WHAT TO PRODUCE => Below are some records. Print exactly the lines between the one holding "Task: Open the Bearbeiten menu" and the one holding "has height=487, width=780.", inclusive, and nothing else.

Stored items from a collection =>
==============================

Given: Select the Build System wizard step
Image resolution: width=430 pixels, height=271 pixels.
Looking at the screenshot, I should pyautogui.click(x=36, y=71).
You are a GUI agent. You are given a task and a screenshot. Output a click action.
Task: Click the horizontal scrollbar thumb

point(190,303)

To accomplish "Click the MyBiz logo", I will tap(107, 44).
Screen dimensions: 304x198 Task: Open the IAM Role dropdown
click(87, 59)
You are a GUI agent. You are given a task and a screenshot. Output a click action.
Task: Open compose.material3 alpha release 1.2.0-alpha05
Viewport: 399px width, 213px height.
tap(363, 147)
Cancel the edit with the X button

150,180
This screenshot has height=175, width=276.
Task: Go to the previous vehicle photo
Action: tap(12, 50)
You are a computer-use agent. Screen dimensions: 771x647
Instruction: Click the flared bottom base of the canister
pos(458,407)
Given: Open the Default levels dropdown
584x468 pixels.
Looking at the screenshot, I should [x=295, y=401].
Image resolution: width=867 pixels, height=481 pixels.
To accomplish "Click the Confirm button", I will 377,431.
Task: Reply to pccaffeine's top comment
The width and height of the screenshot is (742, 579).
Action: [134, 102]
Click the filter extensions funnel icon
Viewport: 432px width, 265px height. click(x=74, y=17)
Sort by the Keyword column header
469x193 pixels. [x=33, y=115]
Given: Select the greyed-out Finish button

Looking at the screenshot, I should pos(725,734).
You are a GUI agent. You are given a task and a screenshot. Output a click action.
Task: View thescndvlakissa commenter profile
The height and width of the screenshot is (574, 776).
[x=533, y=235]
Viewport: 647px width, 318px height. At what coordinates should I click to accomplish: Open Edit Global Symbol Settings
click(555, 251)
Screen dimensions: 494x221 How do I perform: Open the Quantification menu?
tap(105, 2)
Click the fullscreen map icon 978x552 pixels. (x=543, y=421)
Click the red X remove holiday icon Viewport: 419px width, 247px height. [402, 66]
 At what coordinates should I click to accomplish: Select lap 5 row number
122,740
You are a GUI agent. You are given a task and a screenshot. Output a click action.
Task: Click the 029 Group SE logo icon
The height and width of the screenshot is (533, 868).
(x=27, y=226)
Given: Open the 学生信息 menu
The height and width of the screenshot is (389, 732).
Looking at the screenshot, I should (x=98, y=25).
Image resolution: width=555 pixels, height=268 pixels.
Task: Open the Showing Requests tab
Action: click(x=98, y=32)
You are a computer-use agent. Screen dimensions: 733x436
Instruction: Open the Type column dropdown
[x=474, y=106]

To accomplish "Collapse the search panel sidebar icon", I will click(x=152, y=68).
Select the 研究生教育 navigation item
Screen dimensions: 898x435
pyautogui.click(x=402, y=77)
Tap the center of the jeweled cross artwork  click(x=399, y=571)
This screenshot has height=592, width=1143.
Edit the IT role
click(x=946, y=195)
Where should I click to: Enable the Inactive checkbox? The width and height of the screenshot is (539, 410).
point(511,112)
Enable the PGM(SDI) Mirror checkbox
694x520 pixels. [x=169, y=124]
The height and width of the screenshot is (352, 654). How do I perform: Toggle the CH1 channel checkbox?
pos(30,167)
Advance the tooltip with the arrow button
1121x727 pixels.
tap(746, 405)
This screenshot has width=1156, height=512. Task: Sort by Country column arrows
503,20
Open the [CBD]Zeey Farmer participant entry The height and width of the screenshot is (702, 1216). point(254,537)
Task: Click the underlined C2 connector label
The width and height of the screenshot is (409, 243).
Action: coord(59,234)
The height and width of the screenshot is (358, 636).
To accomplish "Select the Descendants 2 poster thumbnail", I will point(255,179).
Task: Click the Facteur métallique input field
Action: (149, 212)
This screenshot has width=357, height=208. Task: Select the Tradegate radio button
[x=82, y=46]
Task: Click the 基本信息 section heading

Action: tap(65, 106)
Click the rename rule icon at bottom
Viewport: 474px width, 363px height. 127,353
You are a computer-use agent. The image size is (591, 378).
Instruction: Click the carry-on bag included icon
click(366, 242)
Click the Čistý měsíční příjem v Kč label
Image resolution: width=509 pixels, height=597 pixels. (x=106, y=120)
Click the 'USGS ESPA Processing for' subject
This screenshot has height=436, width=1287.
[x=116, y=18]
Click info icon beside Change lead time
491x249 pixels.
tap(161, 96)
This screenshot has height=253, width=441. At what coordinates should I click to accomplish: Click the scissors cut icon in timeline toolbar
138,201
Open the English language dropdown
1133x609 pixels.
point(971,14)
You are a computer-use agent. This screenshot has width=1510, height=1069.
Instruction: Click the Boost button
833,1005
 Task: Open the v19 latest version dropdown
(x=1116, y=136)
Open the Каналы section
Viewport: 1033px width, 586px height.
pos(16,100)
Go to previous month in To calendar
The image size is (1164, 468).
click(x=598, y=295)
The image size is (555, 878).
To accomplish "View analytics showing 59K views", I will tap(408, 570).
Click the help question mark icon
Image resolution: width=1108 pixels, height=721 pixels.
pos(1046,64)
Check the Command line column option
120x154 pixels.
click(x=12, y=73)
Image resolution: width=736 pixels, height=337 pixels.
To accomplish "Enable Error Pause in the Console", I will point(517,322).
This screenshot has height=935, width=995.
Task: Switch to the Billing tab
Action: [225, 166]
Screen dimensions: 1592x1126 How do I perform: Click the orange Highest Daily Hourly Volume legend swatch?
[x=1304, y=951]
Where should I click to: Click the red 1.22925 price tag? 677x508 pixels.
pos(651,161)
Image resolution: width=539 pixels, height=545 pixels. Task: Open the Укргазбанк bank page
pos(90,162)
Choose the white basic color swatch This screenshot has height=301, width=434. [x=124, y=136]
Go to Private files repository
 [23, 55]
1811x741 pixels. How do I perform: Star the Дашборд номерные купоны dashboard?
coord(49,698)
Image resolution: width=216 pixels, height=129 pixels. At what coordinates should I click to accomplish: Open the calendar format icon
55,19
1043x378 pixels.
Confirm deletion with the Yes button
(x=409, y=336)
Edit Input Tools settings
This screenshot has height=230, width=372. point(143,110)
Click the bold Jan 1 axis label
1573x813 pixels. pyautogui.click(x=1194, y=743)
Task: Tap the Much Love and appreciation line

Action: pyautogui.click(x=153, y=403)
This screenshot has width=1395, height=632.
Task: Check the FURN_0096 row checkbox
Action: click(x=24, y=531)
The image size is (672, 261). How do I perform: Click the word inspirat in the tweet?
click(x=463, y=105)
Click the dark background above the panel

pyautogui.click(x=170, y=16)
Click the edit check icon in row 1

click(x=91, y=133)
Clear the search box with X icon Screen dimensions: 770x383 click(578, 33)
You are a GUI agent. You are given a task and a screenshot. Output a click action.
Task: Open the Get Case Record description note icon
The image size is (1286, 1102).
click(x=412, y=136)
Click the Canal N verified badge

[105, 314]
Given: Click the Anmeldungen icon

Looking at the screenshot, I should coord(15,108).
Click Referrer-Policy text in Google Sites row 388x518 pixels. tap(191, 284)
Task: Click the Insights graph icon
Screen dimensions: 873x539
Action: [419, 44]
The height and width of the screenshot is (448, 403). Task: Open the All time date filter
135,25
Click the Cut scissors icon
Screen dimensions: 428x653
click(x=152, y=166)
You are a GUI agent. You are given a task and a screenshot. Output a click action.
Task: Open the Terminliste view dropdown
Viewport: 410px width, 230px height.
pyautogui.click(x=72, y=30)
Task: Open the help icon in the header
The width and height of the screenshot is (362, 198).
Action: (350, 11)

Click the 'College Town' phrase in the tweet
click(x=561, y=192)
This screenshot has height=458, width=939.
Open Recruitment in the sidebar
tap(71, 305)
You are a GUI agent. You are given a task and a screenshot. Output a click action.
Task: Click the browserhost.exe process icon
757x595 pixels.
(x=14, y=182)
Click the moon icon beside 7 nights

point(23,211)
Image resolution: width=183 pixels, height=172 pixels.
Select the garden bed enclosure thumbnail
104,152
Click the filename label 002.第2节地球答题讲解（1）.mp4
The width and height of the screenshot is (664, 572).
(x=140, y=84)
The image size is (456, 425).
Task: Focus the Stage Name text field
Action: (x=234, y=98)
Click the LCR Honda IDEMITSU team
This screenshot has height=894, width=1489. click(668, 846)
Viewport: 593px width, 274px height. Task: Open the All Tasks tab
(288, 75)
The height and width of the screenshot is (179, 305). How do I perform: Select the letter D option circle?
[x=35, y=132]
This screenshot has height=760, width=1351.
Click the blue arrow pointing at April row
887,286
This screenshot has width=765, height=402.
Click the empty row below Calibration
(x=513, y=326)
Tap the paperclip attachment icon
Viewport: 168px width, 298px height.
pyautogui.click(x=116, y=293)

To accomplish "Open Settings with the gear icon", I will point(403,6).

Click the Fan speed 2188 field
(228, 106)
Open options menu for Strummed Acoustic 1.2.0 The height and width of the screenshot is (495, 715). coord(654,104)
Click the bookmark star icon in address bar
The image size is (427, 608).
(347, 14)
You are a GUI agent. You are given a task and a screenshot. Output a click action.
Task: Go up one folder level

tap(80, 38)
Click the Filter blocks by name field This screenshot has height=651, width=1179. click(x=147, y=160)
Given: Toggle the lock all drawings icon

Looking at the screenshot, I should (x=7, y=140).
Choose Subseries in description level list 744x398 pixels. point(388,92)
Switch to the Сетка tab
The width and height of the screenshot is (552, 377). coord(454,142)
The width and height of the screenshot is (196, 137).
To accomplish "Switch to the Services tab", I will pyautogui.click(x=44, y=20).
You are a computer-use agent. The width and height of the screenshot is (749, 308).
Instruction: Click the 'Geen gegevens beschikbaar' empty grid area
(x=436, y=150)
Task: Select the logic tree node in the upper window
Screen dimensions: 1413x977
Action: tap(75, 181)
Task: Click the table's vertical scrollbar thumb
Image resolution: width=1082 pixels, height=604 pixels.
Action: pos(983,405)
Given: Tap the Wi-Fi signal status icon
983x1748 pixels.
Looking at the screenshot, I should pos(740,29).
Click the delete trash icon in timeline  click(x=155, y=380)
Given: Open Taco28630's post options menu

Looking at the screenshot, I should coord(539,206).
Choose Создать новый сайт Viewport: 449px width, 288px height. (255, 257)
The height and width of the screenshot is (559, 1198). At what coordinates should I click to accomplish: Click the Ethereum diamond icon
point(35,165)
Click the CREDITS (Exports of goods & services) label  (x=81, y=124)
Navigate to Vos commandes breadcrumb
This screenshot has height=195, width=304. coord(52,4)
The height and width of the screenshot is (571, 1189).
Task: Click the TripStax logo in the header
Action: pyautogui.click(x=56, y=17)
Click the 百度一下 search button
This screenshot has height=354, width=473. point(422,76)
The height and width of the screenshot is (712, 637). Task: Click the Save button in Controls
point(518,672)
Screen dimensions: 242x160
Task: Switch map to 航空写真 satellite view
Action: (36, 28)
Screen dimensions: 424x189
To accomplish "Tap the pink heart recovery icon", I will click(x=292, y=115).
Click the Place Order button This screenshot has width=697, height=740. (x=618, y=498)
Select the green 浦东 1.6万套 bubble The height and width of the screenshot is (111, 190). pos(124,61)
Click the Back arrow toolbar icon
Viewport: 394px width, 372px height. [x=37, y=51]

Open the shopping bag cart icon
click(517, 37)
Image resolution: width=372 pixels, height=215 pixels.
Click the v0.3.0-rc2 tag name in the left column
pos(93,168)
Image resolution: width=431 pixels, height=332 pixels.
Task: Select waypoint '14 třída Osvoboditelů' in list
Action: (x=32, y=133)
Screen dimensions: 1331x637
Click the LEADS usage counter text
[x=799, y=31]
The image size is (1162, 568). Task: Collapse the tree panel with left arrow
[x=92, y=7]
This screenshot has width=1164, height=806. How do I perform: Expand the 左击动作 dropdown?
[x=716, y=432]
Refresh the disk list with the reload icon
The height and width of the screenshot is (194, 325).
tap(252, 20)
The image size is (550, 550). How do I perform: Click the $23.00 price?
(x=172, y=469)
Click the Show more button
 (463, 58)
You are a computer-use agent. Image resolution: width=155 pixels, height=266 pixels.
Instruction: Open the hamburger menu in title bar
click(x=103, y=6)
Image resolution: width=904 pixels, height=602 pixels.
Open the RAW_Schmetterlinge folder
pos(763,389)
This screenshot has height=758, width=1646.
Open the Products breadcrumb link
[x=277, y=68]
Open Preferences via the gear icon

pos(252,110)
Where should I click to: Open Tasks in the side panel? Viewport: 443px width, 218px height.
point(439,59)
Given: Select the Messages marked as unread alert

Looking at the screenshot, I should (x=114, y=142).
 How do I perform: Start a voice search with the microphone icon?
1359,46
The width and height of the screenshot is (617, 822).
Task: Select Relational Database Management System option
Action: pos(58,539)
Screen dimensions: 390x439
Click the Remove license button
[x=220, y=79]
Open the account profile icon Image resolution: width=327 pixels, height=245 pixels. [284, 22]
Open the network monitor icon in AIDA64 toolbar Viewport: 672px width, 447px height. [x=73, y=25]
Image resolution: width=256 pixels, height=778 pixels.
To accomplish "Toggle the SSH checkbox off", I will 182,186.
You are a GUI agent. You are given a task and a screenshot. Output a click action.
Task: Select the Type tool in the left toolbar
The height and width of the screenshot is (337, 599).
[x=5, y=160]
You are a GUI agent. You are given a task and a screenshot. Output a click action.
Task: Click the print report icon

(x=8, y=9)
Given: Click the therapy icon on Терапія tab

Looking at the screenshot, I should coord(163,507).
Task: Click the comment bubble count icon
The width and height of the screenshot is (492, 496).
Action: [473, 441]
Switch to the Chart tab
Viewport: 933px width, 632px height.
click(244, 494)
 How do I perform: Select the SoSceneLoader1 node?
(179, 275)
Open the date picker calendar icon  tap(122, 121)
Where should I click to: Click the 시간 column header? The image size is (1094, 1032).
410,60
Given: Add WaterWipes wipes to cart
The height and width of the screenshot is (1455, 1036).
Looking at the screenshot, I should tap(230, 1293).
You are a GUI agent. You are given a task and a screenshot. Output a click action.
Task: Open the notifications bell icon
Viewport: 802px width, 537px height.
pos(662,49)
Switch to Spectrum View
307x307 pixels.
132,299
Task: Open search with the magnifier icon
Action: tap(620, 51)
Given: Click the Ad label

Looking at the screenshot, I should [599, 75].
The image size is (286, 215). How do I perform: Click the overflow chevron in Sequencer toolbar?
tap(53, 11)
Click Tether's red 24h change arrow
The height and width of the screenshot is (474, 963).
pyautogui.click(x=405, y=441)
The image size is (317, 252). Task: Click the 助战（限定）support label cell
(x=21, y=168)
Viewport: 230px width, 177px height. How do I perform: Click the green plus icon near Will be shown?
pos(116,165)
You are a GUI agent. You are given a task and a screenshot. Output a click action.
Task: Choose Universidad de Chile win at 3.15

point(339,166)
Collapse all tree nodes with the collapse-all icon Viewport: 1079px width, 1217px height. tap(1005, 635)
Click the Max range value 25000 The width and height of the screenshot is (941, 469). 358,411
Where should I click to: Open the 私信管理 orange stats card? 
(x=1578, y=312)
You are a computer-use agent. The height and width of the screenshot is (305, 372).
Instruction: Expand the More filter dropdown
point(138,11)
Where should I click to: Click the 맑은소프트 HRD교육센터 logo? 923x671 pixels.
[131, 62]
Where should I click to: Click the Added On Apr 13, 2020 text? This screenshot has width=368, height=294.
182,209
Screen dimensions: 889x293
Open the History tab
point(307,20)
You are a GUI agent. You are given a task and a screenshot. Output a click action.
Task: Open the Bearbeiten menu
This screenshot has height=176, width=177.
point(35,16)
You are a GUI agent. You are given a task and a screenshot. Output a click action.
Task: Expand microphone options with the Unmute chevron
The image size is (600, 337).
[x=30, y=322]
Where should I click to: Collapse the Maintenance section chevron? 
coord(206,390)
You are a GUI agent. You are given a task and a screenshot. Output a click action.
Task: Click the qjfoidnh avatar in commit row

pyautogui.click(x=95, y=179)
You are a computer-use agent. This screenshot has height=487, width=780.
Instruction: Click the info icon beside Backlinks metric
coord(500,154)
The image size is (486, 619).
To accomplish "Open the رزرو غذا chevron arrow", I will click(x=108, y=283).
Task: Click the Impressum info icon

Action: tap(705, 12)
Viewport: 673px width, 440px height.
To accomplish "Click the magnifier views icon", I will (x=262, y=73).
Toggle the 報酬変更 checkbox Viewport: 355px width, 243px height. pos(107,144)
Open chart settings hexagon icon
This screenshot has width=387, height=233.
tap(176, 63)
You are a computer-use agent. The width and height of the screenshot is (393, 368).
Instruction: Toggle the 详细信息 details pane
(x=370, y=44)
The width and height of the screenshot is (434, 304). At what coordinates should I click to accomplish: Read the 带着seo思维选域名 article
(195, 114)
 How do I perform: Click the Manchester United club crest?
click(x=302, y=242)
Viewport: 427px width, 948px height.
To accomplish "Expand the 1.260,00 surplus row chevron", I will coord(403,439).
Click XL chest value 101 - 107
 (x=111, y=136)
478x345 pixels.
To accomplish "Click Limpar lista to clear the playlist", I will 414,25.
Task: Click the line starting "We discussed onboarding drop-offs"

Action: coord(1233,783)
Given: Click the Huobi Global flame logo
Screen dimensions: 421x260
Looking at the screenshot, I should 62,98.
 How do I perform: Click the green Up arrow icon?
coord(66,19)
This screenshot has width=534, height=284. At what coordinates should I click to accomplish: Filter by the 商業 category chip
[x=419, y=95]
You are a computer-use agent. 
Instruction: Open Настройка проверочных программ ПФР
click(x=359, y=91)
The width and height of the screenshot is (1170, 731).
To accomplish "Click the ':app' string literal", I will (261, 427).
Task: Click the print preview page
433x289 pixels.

==============================

OUTPUT =>
Task: Open the Bearbeiten menu
This screenshot has height=176, width=177.
point(35,16)
You are a GUI agent. You are given a task and a screenshot. Output a click action.
Task: Expand microphone options with the Unmute chevron
The image size is (600, 337).
[x=30, y=322]
Where should I click to: Collapse the Maintenance section chevron? 
coord(206,390)
You are a GUI agent. You are given a task and a screenshot. Output a click action.
Task: Click the qjfoidnh avatar in commit row

pyautogui.click(x=95, y=179)
You are a computer-use agent. This screenshot has height=487, width=780.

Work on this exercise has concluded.